Oncology pharmacist Jagoda Misniakiewicz, PharmD, discusses the potential efficacy and safety profile of fruquintinib in patients with metastatic CRC.
In a conversation with CancerNetwork®, Jagoda Misniakiewicz, PharmD, a clinical pharmacy specialist in the Clinical Pharmacy and Outcomes Sciences Department at Hollings Cancer Center of the Medical University of South Carolina, spoke about the use of fruquintinib (Fruzaqla) as a treatment option for those with metastatic colorectal cancer (CRC).
The FDA previously approved fruquintinib as a treatment for those with metastatic CRC and prior treatment with fluoropyrimidine-, oxaliplatin-, and irinotecan-based chemotherapy and anti-VEGF therapy in November 2023.1
Misniakiewicz detailed the agent’s mechanism of action as a potent, orally available small molecule kinase inhibitor and its potential to inhibit blood vessel growth, thereby yielding vascular regression, normalization, and construction. Additionally, the clinical benefit of switching from intravenous therapy to this oral treatment appears to extend to any patient who has progressed on prior therapy, although she noted that there are currently no specific biomarkers or tumor characteristics that would make patients suitable candidates for fruquintinib.
The discussion also focused on the efficacy and safety data supporting the clinical utility of fruquintinib in this patient population. Specifically, Misniakiewicz highlighted the “exciting” progression-free survival (PFS) findings from the phase 3 FRESCO-2 trial (NCT04322539), which may affirm fruquintinib as a “promising treatment option” for those with refractory disease.
According to previous findings from the FRESCO-2 trial published in Lancet Oncology, the median PFS was 3.7 months (95% CI, 3.5-3.8) with fruquintinib plus best supportive care vs 1.8 months (95% CI, 1.8-1.9) with placebo plus best supportive care (HR, 0.32; 95% CI, 0.27-0.39; P <.0001).2 Additionally, the median overall survival (OS) was 7.4 months (95% CI, 6.7-8.2) vs 4.8 months (95% CI, 4.0-5.8) in each respective arm (HR, 0.66; 95% CI, 0.55-0.80; P <.0001). PFS and OS benefits across various patient subgroups—in which investigators stratified patients based on previous treatment with trifluridine/tipiracil (Lonsurf) or regorafenib (Stivarga), RAS mutation status, and duration of metastatic disease—were comparable with those observed in the intent-to-treat population.

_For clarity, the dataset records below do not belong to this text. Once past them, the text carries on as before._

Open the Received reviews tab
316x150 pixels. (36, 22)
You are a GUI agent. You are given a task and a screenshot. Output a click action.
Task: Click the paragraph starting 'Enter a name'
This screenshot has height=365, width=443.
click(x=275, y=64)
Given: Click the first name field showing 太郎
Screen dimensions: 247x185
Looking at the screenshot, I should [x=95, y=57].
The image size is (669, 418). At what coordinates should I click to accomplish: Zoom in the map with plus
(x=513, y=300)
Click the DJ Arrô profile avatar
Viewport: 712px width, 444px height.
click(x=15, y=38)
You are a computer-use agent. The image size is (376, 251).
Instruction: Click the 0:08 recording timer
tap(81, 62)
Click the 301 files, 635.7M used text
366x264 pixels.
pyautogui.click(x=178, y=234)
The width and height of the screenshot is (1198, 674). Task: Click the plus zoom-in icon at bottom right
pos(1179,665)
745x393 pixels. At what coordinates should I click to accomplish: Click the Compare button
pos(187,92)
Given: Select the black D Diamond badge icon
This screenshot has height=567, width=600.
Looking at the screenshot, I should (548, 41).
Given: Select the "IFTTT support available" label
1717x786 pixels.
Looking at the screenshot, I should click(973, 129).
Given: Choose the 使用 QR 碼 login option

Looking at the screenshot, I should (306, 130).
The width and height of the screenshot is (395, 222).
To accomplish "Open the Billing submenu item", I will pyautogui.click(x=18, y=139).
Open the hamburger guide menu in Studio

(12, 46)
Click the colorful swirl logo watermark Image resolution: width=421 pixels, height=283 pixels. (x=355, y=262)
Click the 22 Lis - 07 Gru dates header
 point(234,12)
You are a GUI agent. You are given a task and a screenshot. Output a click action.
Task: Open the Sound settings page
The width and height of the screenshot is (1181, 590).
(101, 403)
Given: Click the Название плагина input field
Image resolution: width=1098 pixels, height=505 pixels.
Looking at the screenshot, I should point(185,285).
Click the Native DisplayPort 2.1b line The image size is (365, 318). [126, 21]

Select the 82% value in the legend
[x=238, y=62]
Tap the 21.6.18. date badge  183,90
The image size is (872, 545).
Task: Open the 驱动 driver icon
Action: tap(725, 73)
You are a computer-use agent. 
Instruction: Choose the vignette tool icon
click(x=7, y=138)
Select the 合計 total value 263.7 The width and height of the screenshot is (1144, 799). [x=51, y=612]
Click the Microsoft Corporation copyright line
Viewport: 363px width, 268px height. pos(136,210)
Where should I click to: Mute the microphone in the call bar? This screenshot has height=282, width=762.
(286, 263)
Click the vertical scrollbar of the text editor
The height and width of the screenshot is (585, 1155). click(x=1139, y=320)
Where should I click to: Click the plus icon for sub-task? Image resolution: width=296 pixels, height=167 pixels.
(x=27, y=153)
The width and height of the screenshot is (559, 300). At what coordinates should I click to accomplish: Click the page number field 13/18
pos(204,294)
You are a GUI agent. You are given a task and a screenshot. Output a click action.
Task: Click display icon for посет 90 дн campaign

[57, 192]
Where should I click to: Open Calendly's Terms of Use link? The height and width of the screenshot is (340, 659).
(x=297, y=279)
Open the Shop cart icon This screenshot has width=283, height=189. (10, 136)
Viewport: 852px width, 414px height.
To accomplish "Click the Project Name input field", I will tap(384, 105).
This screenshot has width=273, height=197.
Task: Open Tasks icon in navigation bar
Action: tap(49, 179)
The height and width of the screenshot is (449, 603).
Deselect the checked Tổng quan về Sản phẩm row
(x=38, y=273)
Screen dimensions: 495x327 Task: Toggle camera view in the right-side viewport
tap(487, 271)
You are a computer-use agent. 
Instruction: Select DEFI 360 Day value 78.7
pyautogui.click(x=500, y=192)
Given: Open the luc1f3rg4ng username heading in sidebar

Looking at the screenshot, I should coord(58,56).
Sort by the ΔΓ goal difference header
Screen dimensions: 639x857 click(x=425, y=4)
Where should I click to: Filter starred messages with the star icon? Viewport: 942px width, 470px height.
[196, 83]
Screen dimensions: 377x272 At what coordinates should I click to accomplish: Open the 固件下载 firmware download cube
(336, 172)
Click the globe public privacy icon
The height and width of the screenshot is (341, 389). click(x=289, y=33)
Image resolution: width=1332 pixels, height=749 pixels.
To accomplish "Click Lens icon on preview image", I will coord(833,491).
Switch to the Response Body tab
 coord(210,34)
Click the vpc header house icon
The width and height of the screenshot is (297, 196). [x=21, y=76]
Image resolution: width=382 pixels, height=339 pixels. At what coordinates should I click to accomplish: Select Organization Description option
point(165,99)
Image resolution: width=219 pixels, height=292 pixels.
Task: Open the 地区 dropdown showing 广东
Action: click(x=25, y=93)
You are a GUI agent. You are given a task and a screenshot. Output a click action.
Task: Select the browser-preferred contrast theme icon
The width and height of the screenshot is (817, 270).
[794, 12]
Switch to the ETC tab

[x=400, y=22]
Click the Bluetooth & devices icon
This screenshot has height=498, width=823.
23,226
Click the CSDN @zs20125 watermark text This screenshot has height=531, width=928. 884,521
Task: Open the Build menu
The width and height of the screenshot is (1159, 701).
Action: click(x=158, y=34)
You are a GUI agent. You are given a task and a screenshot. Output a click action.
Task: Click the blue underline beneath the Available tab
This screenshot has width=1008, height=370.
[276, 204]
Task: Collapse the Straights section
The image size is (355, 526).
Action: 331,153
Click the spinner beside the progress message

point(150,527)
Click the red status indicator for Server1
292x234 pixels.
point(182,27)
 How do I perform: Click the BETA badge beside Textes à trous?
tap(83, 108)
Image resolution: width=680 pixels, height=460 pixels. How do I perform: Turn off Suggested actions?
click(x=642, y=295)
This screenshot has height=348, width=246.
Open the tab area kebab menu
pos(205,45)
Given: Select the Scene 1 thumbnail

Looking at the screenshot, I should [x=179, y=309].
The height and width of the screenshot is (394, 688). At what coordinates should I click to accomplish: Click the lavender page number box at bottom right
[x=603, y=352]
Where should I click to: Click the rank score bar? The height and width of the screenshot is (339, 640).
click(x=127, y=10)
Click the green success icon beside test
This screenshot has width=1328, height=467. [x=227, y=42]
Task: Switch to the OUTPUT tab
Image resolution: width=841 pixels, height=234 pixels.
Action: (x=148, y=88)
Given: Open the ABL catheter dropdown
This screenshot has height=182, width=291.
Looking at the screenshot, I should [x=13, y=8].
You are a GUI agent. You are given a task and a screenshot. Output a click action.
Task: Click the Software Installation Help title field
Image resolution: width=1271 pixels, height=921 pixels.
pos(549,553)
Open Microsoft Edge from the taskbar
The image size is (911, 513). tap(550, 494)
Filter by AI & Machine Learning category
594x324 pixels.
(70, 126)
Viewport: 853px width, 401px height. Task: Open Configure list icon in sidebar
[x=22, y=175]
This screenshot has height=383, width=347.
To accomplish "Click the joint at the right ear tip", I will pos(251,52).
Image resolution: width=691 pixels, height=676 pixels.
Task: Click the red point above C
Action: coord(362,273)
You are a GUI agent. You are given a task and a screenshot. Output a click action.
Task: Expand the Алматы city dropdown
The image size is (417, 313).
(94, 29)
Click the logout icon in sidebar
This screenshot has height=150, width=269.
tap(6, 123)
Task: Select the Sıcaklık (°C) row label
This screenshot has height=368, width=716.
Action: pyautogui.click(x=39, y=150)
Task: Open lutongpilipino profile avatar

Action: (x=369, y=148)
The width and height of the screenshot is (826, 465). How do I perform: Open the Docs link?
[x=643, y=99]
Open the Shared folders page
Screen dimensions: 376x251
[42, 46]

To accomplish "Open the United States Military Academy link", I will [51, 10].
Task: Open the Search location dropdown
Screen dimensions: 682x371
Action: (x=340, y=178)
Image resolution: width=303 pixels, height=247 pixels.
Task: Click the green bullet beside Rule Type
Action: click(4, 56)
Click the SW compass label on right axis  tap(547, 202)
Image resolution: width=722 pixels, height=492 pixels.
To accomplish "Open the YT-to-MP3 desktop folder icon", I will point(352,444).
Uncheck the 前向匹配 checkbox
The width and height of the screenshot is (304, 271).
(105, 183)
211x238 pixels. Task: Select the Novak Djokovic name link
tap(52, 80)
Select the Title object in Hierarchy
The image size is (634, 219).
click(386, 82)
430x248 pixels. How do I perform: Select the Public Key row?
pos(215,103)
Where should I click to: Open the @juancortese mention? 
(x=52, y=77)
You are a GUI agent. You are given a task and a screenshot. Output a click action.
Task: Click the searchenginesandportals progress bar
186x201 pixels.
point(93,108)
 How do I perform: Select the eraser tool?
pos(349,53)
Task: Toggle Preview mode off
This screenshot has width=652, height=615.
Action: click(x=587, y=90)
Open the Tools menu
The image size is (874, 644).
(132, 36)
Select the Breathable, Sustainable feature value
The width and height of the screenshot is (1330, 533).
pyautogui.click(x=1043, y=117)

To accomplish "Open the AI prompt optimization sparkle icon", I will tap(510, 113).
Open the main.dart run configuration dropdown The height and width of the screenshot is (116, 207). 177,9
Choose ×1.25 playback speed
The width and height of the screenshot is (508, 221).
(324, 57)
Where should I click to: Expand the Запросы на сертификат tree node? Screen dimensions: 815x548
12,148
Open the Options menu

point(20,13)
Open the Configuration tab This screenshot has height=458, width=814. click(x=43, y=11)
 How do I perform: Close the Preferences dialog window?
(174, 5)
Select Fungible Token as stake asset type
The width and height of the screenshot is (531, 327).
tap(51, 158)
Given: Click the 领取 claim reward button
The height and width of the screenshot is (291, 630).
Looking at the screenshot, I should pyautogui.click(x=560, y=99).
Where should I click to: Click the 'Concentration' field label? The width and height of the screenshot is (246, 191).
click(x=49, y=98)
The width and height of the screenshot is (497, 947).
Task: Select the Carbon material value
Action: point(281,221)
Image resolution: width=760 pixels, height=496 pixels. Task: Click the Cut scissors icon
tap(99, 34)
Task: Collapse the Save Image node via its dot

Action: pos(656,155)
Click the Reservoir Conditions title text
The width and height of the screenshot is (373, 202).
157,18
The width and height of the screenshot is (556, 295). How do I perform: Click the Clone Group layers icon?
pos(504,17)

“The truth is that treatment options for metastatic [CRC] are limited, and the approval of fruquintinib will hopefully bridge that gap a little bit,” Misniakiewicz said. “Oral agents have changed the landscape of treatment for patients with cancer. Furthermore, targeted agents allow us to tailor therapy with the goal of improving clinical outcomes while minimizing off target toxicities; fruquintinib will hopefully allow us to do this in patients with metastatic colorectal cancer.”